O melhor jogador do campeonato não desencantou. A mais firme defesa do Candangão falhou. O treinador mais elogiado foi driblado taticamente pelo seu oponente. A revelação passou despercebida. As apostas antes da final praticamente se desfizeram. Futebol é técnica, é raça, é bola no pé, mas também é sorte, Justiça não costuma condizer com o resultado após 90 minutos de jogo.

O Ceilândia foi melhor no somatório do jogo, o Brasiliense, destruidor na competição, foi efetivo, mas apresentou um futebol abaixo. De todas as previsões somente uma se confirmou: o Brasiliense é o melhor time do futebol de Brasília e, num torneio quase perfeito – apenas um empate em 16 jogos -, levanta sua décima taça do futebol de Brasília, o primeiro em quatro anos, após perder em 2018, 2019 e 2020. Graças à defesa, graças à cabeça de Keynan.

Na início da primeira etapa o Brasiliense não tomou conhecimento do Ceilândia. O time dos Estevão pressionou até abrir o placar, aos 19′, com o até então zerado em gols Keynan. Após, o Gato Preto voltou melhor, mais ofensivo. Porém, criou, criou, mas não levou perigo ao gol de Edmar Sucuri. era uma posse de bola sem resultado. Na espreita, o Jacaré aguardava o erro do Gato Preto para ampliar o placar. Mas, nos 45 minutos iniciais, mais ninguém balançou o placar.

Na segunda etapa, só deu Ceilândia. As mudanças táticas e de atletas de Adelson encaixaram, mas a qualidade, abaixo, do elenco do Gato Preto fizeram falta. Edmar Sucuri não trabalhou, as bolas chegavam só pelo alto, mas pouco perigo traziam. Mas gol que é bom não teve. E o Brasiliense, que amassou todos os adversários, soube se defender na hora que precisou.

Mas quem levanta a sua terceira taça como treinador é Vilson Taddei. De novo, invicto. Pela primeira vez temos um tricampeão no Distrito Federal, e pela primeira em sequência. 2019, 2020 e 2021. Coroou seu domínio na linha técnica do esporte candango. Do outro lado, Adelson segue o que é: o rei da Ceilândia, e sempre, um dos melhores – quiçá o melhor da história – treinadores do futebol de Brasília.

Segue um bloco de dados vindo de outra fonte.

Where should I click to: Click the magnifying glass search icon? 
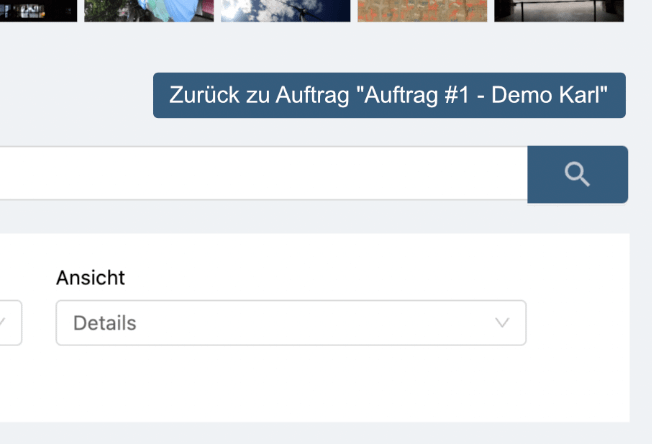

De todos os lados, ao menos, três felicidades. Brasiliense e Ceilândia garantiram, ambos, vagas na Série D de 2022, Copa Verde de 2022 e Copa do Brasil 2022. Dessa última vem a melhor das premiações. Garantidos R$ 560 mil pela participação na primeira fase da competição para o Jacaré e para o Gato Preto.